Martin Francoeur
Le Nouvelliste
Martin Francoeur

Surtout, ne pas relâcher

ÉDITORIAL / Le Centre-du-Québec et la Mauricie au grand complet sont maintenant au niveau d’alerte le plus élevé dans le système de couleurs associé aux mesures de lutte contre la pandémie de COVID-19. 

En pleine deuxième vague, les autorités gouvernementales et sanitaires ont montré un optimisme prudent, vendredi, en indiquant que la situation demeure relativement stable et que les projections ne prévoient pas de dépassement des capacités hospitalières pour le prochain mois. Mais ce n’est certainement pas le moment de relâcher les mesures. Le défi 28 jours qu’avaient lancé le premier ministre Legault et son ministre de la Santé, Christian Dubé, va nécessairement devoir se prolonger.

Sur le calendrier, ce défi lancé le 28 septembre dernier prendrait fin dimanche. Mais des régions viennent tout juste de passer au rouge et rien n’indique que celles qui l’étaient déjà vont revenir rapidement aux niveaux orange, jaune ou vert. Il semble bien qu’on doive prendre notre mal en patience.

Le bilan quotidien présenté vendredi faisait état de 905 nouveaux cas de COVID-19 et de douze décès supplémentaires. On est encore loin des journées les plus dures de la première vague printanière et on teste beaucoup plus, mais c’est tout de même préoccupant. Pourquoi? On n’a qu’à tourner la tête et à regarder ce qui se passe en Europe. Les bilans quotidiens sont catastrophiques.

En Belgique, par exemple, les plus récents chiffres sont inquiétants: 16 746 nouveaux cas rapportés en 24 heures vendredi – un record quotidien absolu depuis le début de la pandémie –, 498 nouvelles hospitalisations et un total de 573 patients aux soins intensifs. Le nombre de cas détectés est en hausse de 69 % par rapport à la semaine dernière. La Belgique a une population de 11,5 millions d’habitants, ce qui la situe démographiquement entre le Québec et l’Ontario.

Elle n’est pas une exception en Europe, où plusieurs pays ont dû resserrer ces derniers jours les mesures de confinement. Des couvre-feux ont été instaurés en France, en Grèce, en Italie. Des mesures de confinement strictes frappent l’Irlande, la République tchèque, l’Espagne, le Portugal. Même l’Allemagne, saluée pour sa bonne gestion de la première vague au printemps, peine à contenir les éclosions. Le président de l’Institut de veille sanitaire Robert Koch, Lothar Wieler, a déclaré cette semaine que «la situation est devenue globalement très grave».

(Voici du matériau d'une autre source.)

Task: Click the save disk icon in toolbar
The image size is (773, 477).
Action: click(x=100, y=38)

Et ce qui se passe en Europe, où la gestion de la pandémie et les mesures déployées sont comparables aux nôtres, pourrait fort bien se reproduire ici.

Il est là le danger. S’il fallait que le nombre de cas augmente rapidement, le système de santé pourrait ne pas pouvoir absorber un soudain achalandage dû à la COVID-19. C’est le message qu’ont d’ailleurs envoyé vendredi la vice-première ministre Geneviève Guilbault, le maire de Québec, Régis Labeaume, et le maire de Lévis, Gilles Lehouillier: la deuxième vague frappe fort et la population des régions de la Capitale-Nationale et de Chaudière-Appalaches devra à nouveau redoubler d’efforts, parce que le réseau de la santé s’approche du point de rupture. Québec et sa rive sud sont devenues l’épicentre de cette deuxième vague au Québec.

Les mesures déployées jusqu’à maintenant, même si elles laissent parfois une impression d’improvisation, semblent porter leurs fruits. Mais le «point de bascule» n’est malheureusement pas bien loin. Il faudra donc se résigner à prolonger le «défi 28 jours» et à ne pas attendre les directives gouvernementales pour modifier nos propres comportements. Réduire les contacts semble être la mesure qui a les impacts les plus significatifs sur les statistiques de propagation du virus.

Le risque de relâchement est cependant bien réel et c’est ce qui pourrait être le plus dangereux au cours des prochaines semaines. La dernière chose dont on a besoin, surtout avec les récentes éclosions dans le milieu hospitalier, c’est de se retrouver avec des établissements de santé et du personnel qui ne pourraient pas répondre à la demande.